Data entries
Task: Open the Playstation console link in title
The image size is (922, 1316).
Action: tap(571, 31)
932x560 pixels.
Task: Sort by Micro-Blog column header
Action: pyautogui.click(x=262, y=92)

* [About this task]: Write out each entry again, word for word.

* [Response]:
Task: Open the Playstation console link in title
The image size is (922, 1316).
Action: tap(571, 31)
932x560 pixels.
Task: Sort by Micro-Blog column header
Action: pyautogui.click(x=262, y=92)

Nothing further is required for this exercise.